On Nov. 17, Detroit’s three commercial land-based casinos closed their doors as part of the state-mandated shutdown from the Michigan Department of Health and Human Services. Up to that point, gaming revenue was on track to match October’s.
But because of the closure, Detroit casinos reported just $50.4 million in aggregate revenue for November, down from $101.4 million in October, according to figures released Wednesday. Figures could be worse in December as the state has extended the casino closures until Dec. 20.
For November, blackjack and free slots produced $48.1 million in revenue, while retail sports betting totaled $2.3 million in revenue. The total sports betting handle for the month was $25 million down over $21 million compared to October’s $46.1 million.
MGM Grand Detroit recorded the highest gaming revenue for November with $20.5 million, down from $37.8 million in October. MotorCity Casino tallied $17.5 million, which was less than half the total from October’s $36.3 million. Greektown Casino’s revenue dropped from $19.7 million in October to $10.1 million for November.
MGM Grand Detroit had the largest market share at 42%, while MotorCity was at 37% and Greektown had 21%. The November market sharers are based on aggregate revenue, including table games, slots and retail sports betting.
As expected, the gaming revenue continues to be down compared to the same time frame from a year ago.
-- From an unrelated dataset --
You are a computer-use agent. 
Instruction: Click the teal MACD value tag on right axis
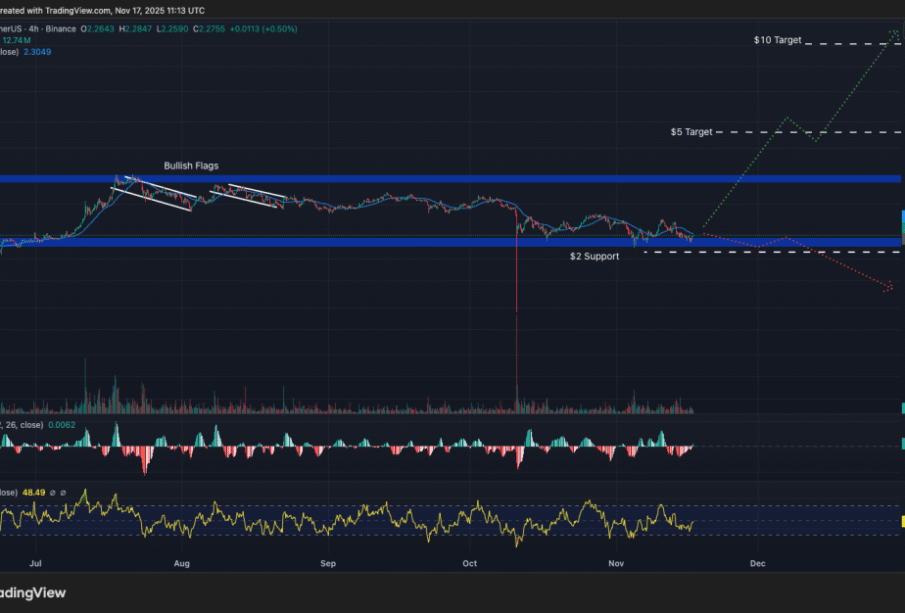coord(902,443)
November’s table games and slots revenue fell 61.3% compared to November 2019 and was down 48.7% from the $93.8 million generated in October 2020. For the year, table games and slots revenue decreased 54.9% compared to January through November 2019.
When compared to the same month last year, MGM Grand Detroit’s gaming revenue is down 62.1% to $20.5 million. MotorCity is down 57.1% to $17.5 million, while Greektown has suffered the largest dropoff at 65.7% to $10.1 million.
The three casinos submitted $5.7 million in wagering taxes and development payments to the city of Detroit in November. The casinos also paid $3.9 million in gaming taxes to the state, a substantial decrease from $10.1 million in November of 2019.
MotorCity led in qualified adjusted gross receipts for sports betting with $1.1 million, ahead of MGM Grand Detroit ($561,372) and Greektown ($645,310). Qualified adjusted gross receipts are gross sports betting receipts minus the value of free play incentives provided to and wagered by players.
MGM Grand Detroit totaled the highest in aggregate retail sports betting qualified adjusted gross receipts with $7.4 million. MotorCity was next with $5.4 million, and Greektown had $3.4 million.
Total, the three casinos paid $88,363 in state taxes and submitted $107,999 in retail sports betting taxes to the city of Detroit.
During October, fantasy contest operators reported total adjusted revenues of $2.2 million and paid taxes of $183,236. The fantasy contest operators also reported $12.4 million in aggregate adjusted revenues and paid $1 million in taxes through the month of October.